### SET TASKS
(A) Using the passage on Hokie Gajan, answer these questions, labeling each answer (i), (ii) or (iii) to match:
(i) In which round of the 1981 NFL draft was Gajan picked?
(ii) What yards-per-carry figure did he lead the NFL with in 1984?
(iii) In what year did he step into the broadcasting booth?
(B) Reproduce word for word everything in the passage on Hokie Gajan from "The Bayou Bowling Ball always" down to "rest was history.".

### PASSAGE TO READ
================================

Howard Lee “Hokie” Gajan was born on Sept. 6, 1959 and raised in Baker, Louisiana. When he was 2 years old, as the middle child of nine, his siblings gave him his nickname after an accident dancing to the “Hokie Pokie.”
Hokie took great pride in fact that his entire football life resided in his home state. He played runningback for Baker High School and LSU. He was then drafted in the 10th round of the 1981 NFL draft by the New Orleans Saints as a fullback. Quarterback at the time, Ken Stabler, gave him the moniker of “The Bayou Bowling Ball” for his ability to bowl over defenders with ease.
The Bayou Bowling Ball always joked at himself for his lack of speed and yet, he led the NFL in yards-per-carry (6.0) in 1984 which overshadowed Hall of Famer Earl Campbell. Gajan ran for 1,358 yards and 11 touchdowns in four seasons with the black and gold. In 1987, his playing career was abruptly halted by injuries but he changed his career to talent scout. After 13 years of scouting, former Saints teammate, Stan Brock, recommended that Gajan should apply for the job to replace him in the broadcasting booth. The rest was history.
In 2000, Hokie stepped into the booth with a deep love for his Saints and a deep knowledge of the game he loved. His colorful, yet frank delivery was what made him unique to the broadcasting panel. Fellow broadcaster Jim Henderson once told the Times Picayune, “The last thing you want in a broadcast is two guys that sound the same. Hopefully, we’re a ying and yang.” Hokie replied by saying, “He’s the lead singer, I’m just the doo-wop guy.” The next 15 years will be remembered forever by this generation of Saints fans.

================================

### DATA ROWS
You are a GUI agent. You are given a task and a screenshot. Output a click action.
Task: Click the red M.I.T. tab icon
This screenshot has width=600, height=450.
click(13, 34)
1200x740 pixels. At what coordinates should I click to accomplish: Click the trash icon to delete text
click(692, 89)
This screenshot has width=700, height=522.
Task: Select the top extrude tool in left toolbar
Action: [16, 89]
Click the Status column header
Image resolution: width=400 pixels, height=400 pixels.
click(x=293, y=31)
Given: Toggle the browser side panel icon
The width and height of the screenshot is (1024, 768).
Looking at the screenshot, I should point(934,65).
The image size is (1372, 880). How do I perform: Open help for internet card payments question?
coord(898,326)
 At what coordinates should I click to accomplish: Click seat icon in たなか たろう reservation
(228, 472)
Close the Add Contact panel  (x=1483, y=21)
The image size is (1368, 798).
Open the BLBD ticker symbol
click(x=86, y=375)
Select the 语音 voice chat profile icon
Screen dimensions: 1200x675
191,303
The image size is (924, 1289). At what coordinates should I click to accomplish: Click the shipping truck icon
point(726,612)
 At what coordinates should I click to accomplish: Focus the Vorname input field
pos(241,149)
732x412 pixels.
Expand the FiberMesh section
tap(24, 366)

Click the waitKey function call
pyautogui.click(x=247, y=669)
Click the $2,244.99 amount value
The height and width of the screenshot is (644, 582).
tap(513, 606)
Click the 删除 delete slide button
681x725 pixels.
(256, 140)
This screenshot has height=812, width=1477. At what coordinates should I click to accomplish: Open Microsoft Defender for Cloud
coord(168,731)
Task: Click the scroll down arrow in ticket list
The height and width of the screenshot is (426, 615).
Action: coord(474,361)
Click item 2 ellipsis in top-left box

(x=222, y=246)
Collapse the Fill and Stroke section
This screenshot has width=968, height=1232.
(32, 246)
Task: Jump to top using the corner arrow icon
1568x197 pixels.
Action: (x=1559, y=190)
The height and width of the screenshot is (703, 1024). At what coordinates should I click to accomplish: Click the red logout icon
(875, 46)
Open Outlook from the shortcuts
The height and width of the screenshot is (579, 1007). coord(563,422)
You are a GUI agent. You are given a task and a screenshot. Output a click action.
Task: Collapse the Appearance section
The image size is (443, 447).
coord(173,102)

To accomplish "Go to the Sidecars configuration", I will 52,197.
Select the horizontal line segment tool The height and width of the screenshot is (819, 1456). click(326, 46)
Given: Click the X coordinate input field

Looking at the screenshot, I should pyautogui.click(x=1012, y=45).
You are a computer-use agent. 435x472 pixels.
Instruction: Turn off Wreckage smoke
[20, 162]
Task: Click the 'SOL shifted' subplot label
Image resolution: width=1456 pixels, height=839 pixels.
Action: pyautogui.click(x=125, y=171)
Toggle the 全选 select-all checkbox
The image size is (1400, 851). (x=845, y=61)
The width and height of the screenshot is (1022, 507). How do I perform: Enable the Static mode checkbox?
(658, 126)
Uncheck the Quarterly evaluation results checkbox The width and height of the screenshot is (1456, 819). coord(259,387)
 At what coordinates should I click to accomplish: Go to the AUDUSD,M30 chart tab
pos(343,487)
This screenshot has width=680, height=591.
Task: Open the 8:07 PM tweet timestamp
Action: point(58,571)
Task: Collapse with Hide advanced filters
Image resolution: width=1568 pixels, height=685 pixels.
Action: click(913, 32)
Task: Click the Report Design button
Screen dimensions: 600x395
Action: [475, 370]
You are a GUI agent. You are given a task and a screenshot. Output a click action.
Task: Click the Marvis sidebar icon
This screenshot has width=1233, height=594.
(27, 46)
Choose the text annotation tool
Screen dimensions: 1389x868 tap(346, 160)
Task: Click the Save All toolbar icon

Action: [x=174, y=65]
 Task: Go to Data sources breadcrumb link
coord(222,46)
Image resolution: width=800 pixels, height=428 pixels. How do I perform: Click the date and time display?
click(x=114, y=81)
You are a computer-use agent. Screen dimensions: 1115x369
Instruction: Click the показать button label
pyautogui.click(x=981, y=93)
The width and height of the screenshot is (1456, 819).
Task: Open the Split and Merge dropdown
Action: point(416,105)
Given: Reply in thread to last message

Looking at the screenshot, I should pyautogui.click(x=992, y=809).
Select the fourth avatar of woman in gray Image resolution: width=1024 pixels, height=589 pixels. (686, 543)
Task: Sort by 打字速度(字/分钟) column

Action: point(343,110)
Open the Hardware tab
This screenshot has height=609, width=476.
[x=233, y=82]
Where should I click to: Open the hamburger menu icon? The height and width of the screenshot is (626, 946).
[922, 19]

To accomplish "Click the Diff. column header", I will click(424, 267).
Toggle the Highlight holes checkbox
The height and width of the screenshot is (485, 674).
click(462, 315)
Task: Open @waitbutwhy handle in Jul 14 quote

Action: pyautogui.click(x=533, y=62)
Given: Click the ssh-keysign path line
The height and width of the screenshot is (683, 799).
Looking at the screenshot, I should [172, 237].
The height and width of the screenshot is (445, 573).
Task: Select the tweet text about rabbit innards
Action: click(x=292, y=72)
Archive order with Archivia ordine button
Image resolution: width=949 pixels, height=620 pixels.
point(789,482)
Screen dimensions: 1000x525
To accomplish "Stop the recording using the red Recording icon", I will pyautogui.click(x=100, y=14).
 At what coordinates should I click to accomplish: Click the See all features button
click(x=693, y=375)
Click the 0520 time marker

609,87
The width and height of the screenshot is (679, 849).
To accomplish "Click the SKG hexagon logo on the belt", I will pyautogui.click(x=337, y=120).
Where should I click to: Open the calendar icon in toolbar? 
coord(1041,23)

================================

### SOLUTIONS TO EACH TASK
(A)
(i) The 10th round.
(ii) 6.0 yards per carry.
(iii) 2000.

(B)
The Bayou Bowling Ball always joked at himself for his lack of speed and yet, he led the NFL in yards-per-carry (6.0) in 1984 which overshadowed Hall of Famer Earl Campbell. Gajan ran for 1,358 yards and 11 touchdowns in four seasons with the black and gold. In 1987, his playing career was abruptly halted by injuries but he changed his career to talent scout. After 13 years of scouting, former Saints teammate, Stan Brock, recommended that Gajan should apply for the job to replace him in the broadcasting booth. The rest was history.